WORK TO BE COMPLETED =
Find the line with "1421x723 pixels." in the data below. Repeat it and every line after it exactly, but not the pictures.

THE DATA =
- - - - -

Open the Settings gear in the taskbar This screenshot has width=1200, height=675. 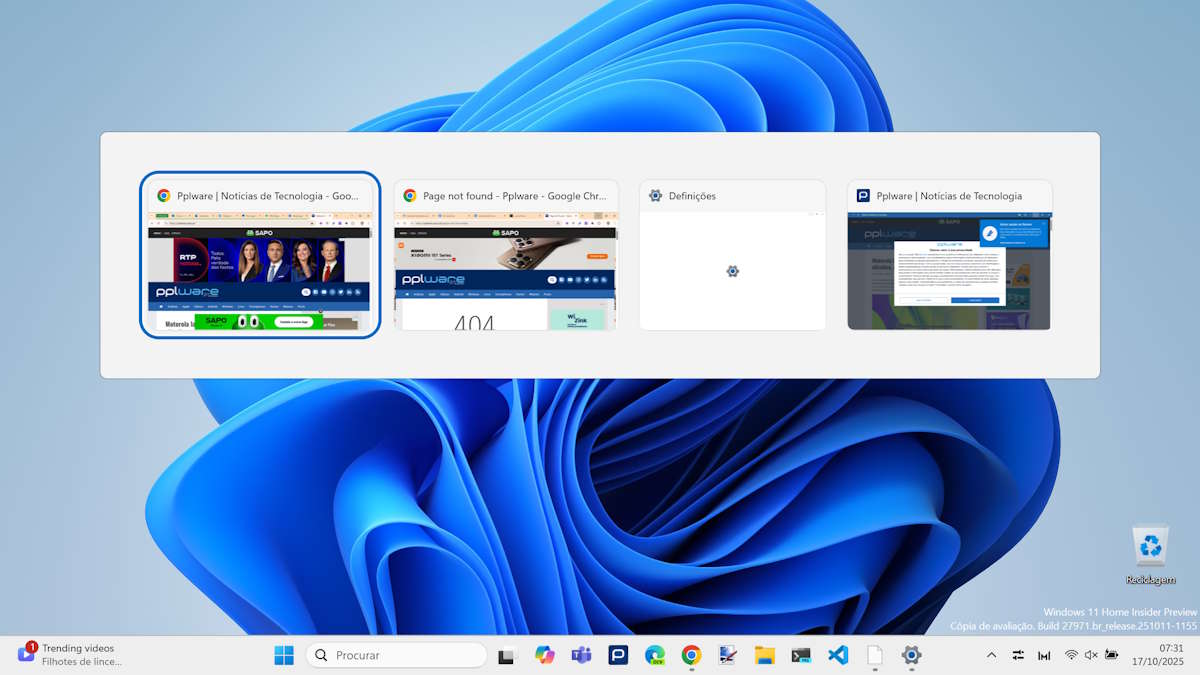(911, 655)
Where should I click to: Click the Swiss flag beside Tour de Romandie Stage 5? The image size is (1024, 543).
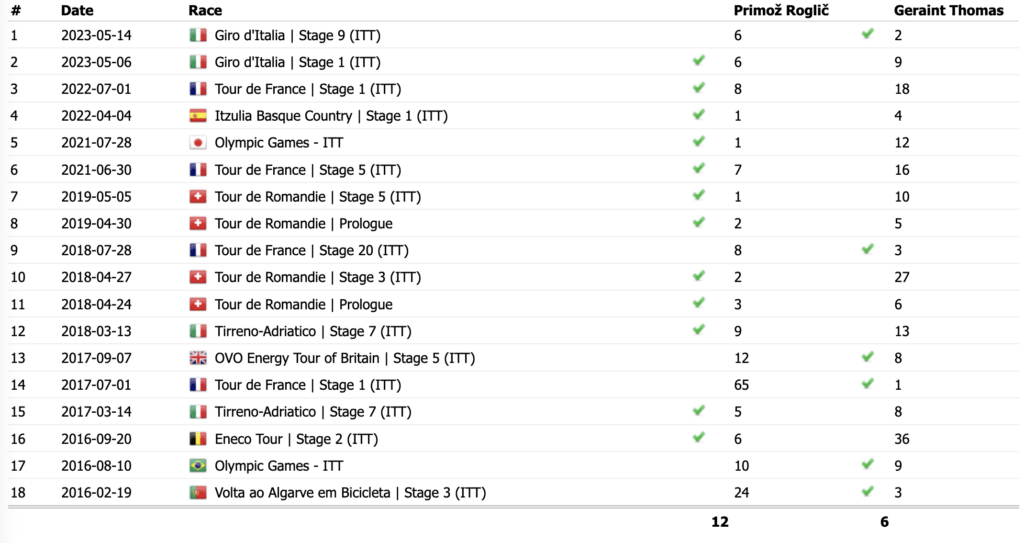[198, 197]
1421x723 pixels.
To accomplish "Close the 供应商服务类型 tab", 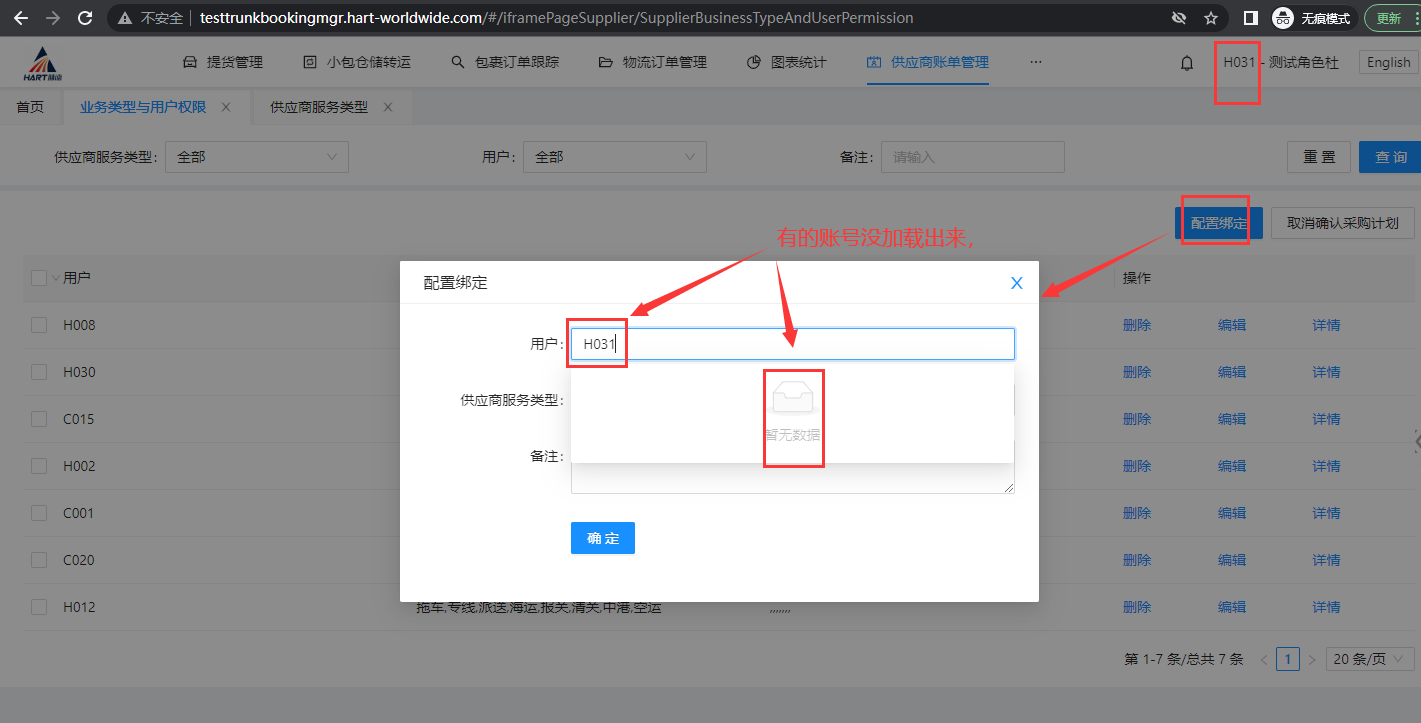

- - - - -

RESPONSE TO THIS EXERCISE =
1421x723 pixels.
To accomplish "Close the 供应商服务类型 tab", 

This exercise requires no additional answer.